Once the agent runs locally, deploy it to LangSmith with langgraph deploy:
langgraph deploy --name my-adk-agent
For environment configuration, deployment types, and revision management, refer to Deploy to cloud. For self-hosted setups, refer to Self-hosted deployments.

Enable tracing

wrap() calls langsmith.integrations.google_adk.configure_google_adk() automatically whenever LangSmith tracing is enabled, so all you need to do is set the environment variables on the deployment:
.env
LANGSMITH_API_KEY=your-langsmith-api-key
LANGSMITH_TRACING=true
LANGSMITH_PROJECT=my-adk-agent     # optional
GOOGLE_API_KEY=your-google-api-key
Traces show agent invocations, tool calls, and LLM interactions in the LangSmith UI. For more on the underlying tracing integration, see Trace Google ADK applications.

API reference

wrap(runner)

Wraps a configured google.adk.runners.Runner and returns a LangGraph Pregel graph that can be exported from your module and served by Agent Server.
ArgumentTypeDescription
runnergoogle.adk.runners.RunnerA configured ADK Runner. Its session_service must be a LangsmithSessionService.
Returns: A Pregel graph whose name is runner.app_name. Raises: TypeError if runner.session_service is not a LangsmithSessionService. If runner.agent defines an output_key, that key’s value is also exposed on the graph’s output, in addition to messages. This is what makes ADK structured-output agents (output_schema=..., output_key=...) work with Studio and the /runs/wait response.

LangsmithSessionService

A google.adk.sessions.BaseSessionService implementation backed by Agent Server’s checkpoint store. The wrapper manages session lifecycle automatically. It creates a session on the first turn of a thread, loads it from the checkpoint on subsequent turns, and writes the updated session back when the run completes. Use a fresh instance per Runner:
session_service = LangsmithSessionService()
You should not need to call its methods directly; wrap() drives them through ADK’s normal session lifecycle.

ADKInput

The default input schema for a wrapped agent.
FieldTypeDescription
messageslist[AnyMessage](Required) Conversation messages; the wrapper sends messages[-1].content to the ADK runner as the new user message.
state_deltadict[str, Any] | None(Optional) Passed through to runner.run_async(state_delta=...) to mutate ADK session state for this turn.

ADKOutput

The default output schema for a wrapped agent.
FieldTypeDescription
messageslist[AnyMessage]The agent’s response messages, appended to the thread via LangGraph’s add_messages reducer.
Exposing messages as a typed field (rather than a plain dict) is what lets Studio detect the graph as chat-compatible and enable the chat-mode toggle.

How it works

When a run arrives:
  1. The wrapped graph reads thread_id from the run config and uses it as the ADK session_id.
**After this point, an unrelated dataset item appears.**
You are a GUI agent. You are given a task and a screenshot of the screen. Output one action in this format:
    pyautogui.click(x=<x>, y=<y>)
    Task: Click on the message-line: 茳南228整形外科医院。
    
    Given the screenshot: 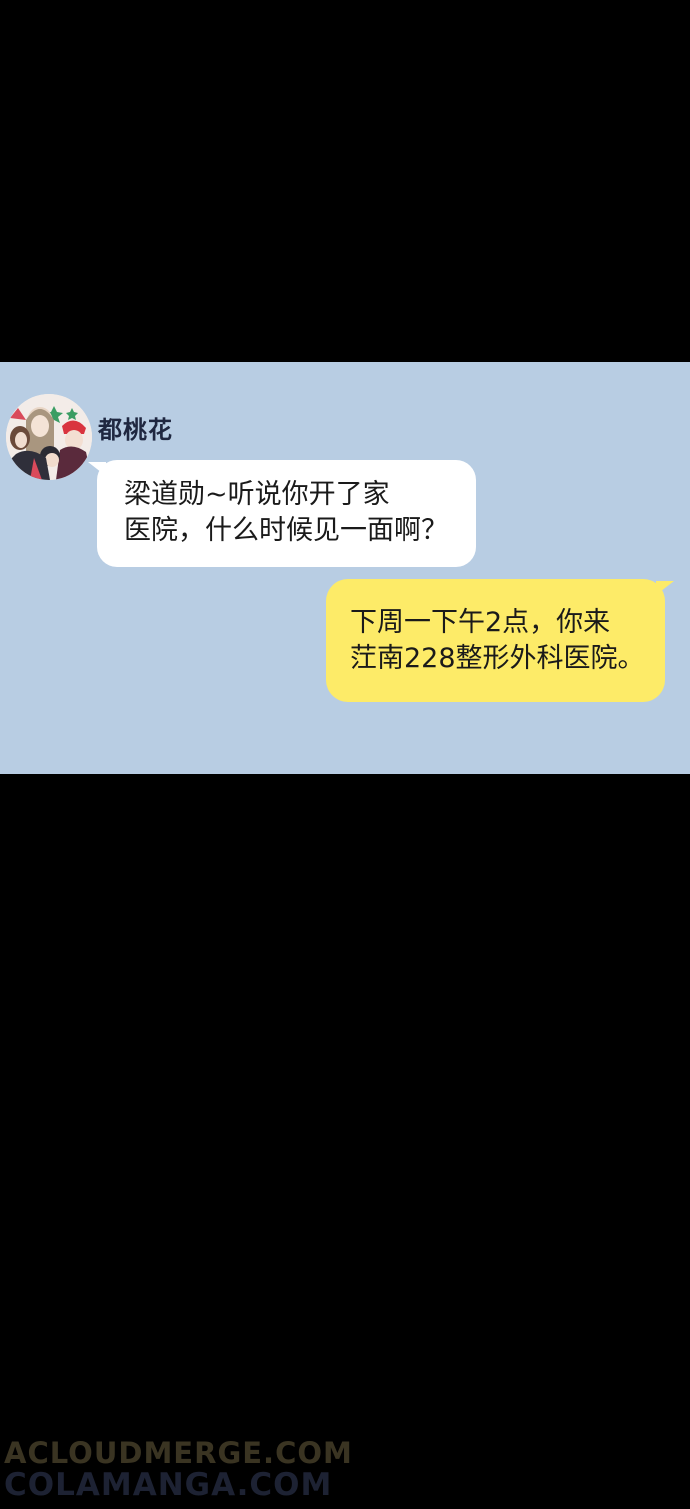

If authentication is enabled, the authenticated user’s id becomes the ADK user_id; otherwise the user id is "anonymous".
  2. The wrapper loads the previous session (if any) from the LangGraph checkpoint into LangsmithSessionService, then asks the runner to handle the latest message.
  3. The runner emits ADK events. The wrapper forwards partial-token events through LangGraph’s async callback manager so they stream out via stream_mode="messages", and collects final text for the response message.
  4. When the run finishes, the wrapper serializes the ADK session and saves it to the checkpoint via entrypoint.final(save=...). The next run on the same thread resumes from that state.
This means ADK’s own session/state semantics are preserved end-to-end while the deployment gets the standard Agent Server features: durable runs, streaming, multi-thread persistence, and tracing.